A quelques mètres de la seconde station-service, « une mosquée de circonstance » est aménagée sur le trottoir devant une supérette. Un monsieur habillé en soutane marron, teint clair, sort des bouilloires en plastique pour ceux qui veulent faire leurs ablutions et prier avant de continuer leur route. Juste à côté, devant une boutique de prêt-à-porter, une dizaine de personne fait la queue devant la vendeuse de « acra ». Face à ce commerce, sont alignés des vendeurs de tous genres de produits : bougies, chaussures, balais, tasses, boubous… et de plus en plus, des agneaux. « Mes tasses sont à 500 francs les trois, venez voir mes tasses », lance la voix fébrile d’une jeune femme qui porte un enfant sur son dos. Les appels d’un autre vendeur couvrent tantôt la voix de la jeune femme « juste 1000 francs mes chaussures, faites vite ». Au même moment, les sifflets des  gendarmes qui régulent la circulation fusent de partout. Juste à hauteur du rond-point, une panneau triangulaire fluorescent accueille le nouvel arrivant : « Bienvenue dans la commune de Keur Massar », peut-on lire. La route vers Jaxaay est la seule fluide en ce moment. La nuit commence à tomber sur la banlieue.
En face de la seconde station, les vendeurs de friperie étalent leurs marchandises à même le sol ou les accrochent aux barreaux qui protègent le trottoir.

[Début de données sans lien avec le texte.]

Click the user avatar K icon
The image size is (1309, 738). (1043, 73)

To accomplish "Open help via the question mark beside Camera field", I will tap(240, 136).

Les vendeurs de fruits, puces téléphoniques ou encore de poison pour insectes nuisibles rivalisent d’ingéniosité pour attirer le client : La dernière musique tendance, surtout pour le centre commercial, les porte-voix ou plus fréquemment, les tassous improvisés entre deux battements de mains, sont quelques-uns des moyens les plus usités. A quelques pas de là, trois fast-foods ambulants exposent dans une sorte de caisse vitrée des fatayas « grand format ». Ismaila, un des vendeurs bat un œuf dans une tasse en caoutchouc à la propreté douteuse  pour faire une omelette à un client. Le gaz est mis juste sous la caisse, entre les deux poignets du pousse-pousse qui sert de fast-food.
L’axe qui mène vers Malika n’est non plus épargné par les vendeurs. Devant une des boutiques de tissus qui longent la route, est garée une charrette remplie d’oranges . Elle est prise d’assaut par quelques femmes et jeunes. Au bas de ce commerce mobile, un mendiant fait clinquer dans sa main gauche des pièces d’argent. Il psalmodie des chants religieux en demandant l’aumône. La construction des trottoirs de cette allée n’est pas encore achevée, ce qui n’empêche pas un monsieur d’une quarantaine d’années, habillé en pantalon court, surmonté d’un T-shirt d’un vert délavé d’étaler son commerce de patates sur des tas de gravats. Il les dispose minutieusement en tas de 6 ou 7, à raison « de 200 francs le tas », avance-t-il.
Toujours à hauteur du rond-point, les bouchons se multiplient dans les trois axes, excepté celui qui mène à Jaxaay. La nuit s’avance et la mosquée en plein air devant la supérette appelle à la dernière prière. « Et si malheureusement un conducteur perdait le contrôle de sa voiture ? Ce serait un catastrophe pour ces gens », s’indigne une jeune dame devant le décor. Sa copine, comme réponse à cette indignation se limite à hausser les épaules tout en continuant sa marche.